Seattle City Council member Tom Rasmussen has proposed legislation that would open up some of Seattle's Residential Parking Zones, which allow residents of an area to park on the street for free while restricting other drivers to two hours, to employees of businesses in those zones.
The idea, which was prompted by complaints from employees of Montlake Elementary School, who lack access to on-site parking, has been controversial at the Seattle Department of Transportation, which worries that employers in areas of the city that don't have enough on-street parking as it is will push to expand access to residential parking areas.
Rasmussen says his proposal—which would require SDOT to do a survey of factors such as how much on- and off-street parking is available in a neighborhood, how many permits an employer requests, and what time employees in the area are on shift—includes plenty of safeguards to ensure that neighborhoods aren't overrun by workers parking their cars during the day.
SDOT, Rasmussen says, would "do a parking survey in a neighborhood and then have meetings with the community. Also, we'd look at the number of employees who would want to park there and balance the availability of on-street parking with demand by the employer ... and not undermine the goal of an RPZ, which is to make sure that people who live in the neighborhood are able to park there."

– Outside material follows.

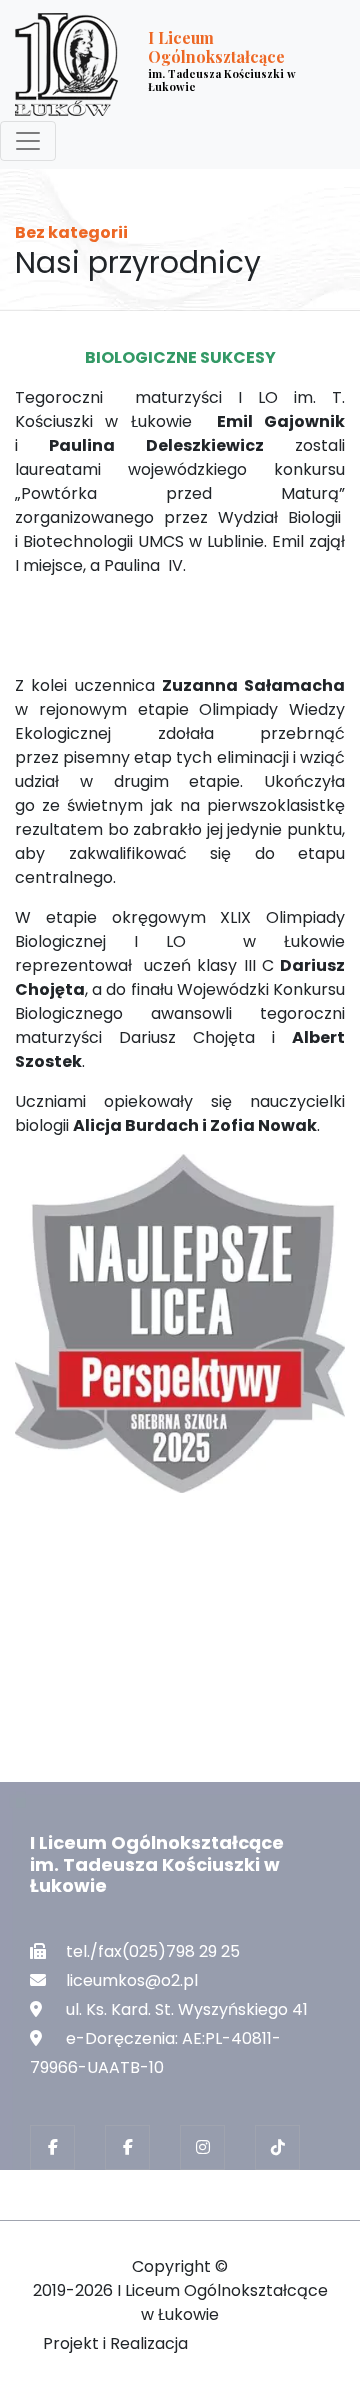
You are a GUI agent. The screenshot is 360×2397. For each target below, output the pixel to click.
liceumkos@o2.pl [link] (132, 1980)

What, I asked Rasmussen, about the city's stated goal of getting people out of their cars and into alternatives like walking, cycling, and transit? Doesn't a program that makes it easier for people to drive to work encourage driving?
Rasmussen says the legislation factors in that concern, by requiring SDOT to consider whether a neighborhood has easy and plentiful access to transit.
"If a neighborhood is well-served by transit, such as Capitol Hill, then it's highly unlikely that that would be one of the neighborhoods that would get permits," he says. Additionally, areas like 15th Ave. on Capitol Hill near Group Health, which operates 24 hours a day, probably wouldn't be eligible for permits because the residents-out-employees-in daytime model wouldn't work there.
SDOT, for its part, is reluctant to take on the task of deciding which neighborhoods should have less restrictive parking rules. The legislation, SDOT spokesman Rick Sheridan says, "would leave many factors to be judgment calls for the department. We sould have to go out and survey any RPZ that a request comes in for and then try to analyze whether we could or couldn't support employees receiving permits"—a process that would, obviously, also be subject to political pressure from employers and neighborhoods.
And SDOT and Rasmussen also disagree about how much short-term visitors are actually using the RPZ parking (which is free for people who park for fewer than two hours—like, say, people visiting a neighborhood's farmers market, shop, or restaurant). Rasmussen says the neighborhoods that would get employer RPZ access have "no adjacent businesses that would need" short-term parking; SDOT parking manager Margo Polley counters that "a great deal of use of two-hour parking" happens "near a lot of business districts," such as Fremont, the University District, and Capitol Hill.
Rasmussen's transportation committee will discuss the legislation at its meeting on Friday, May 31.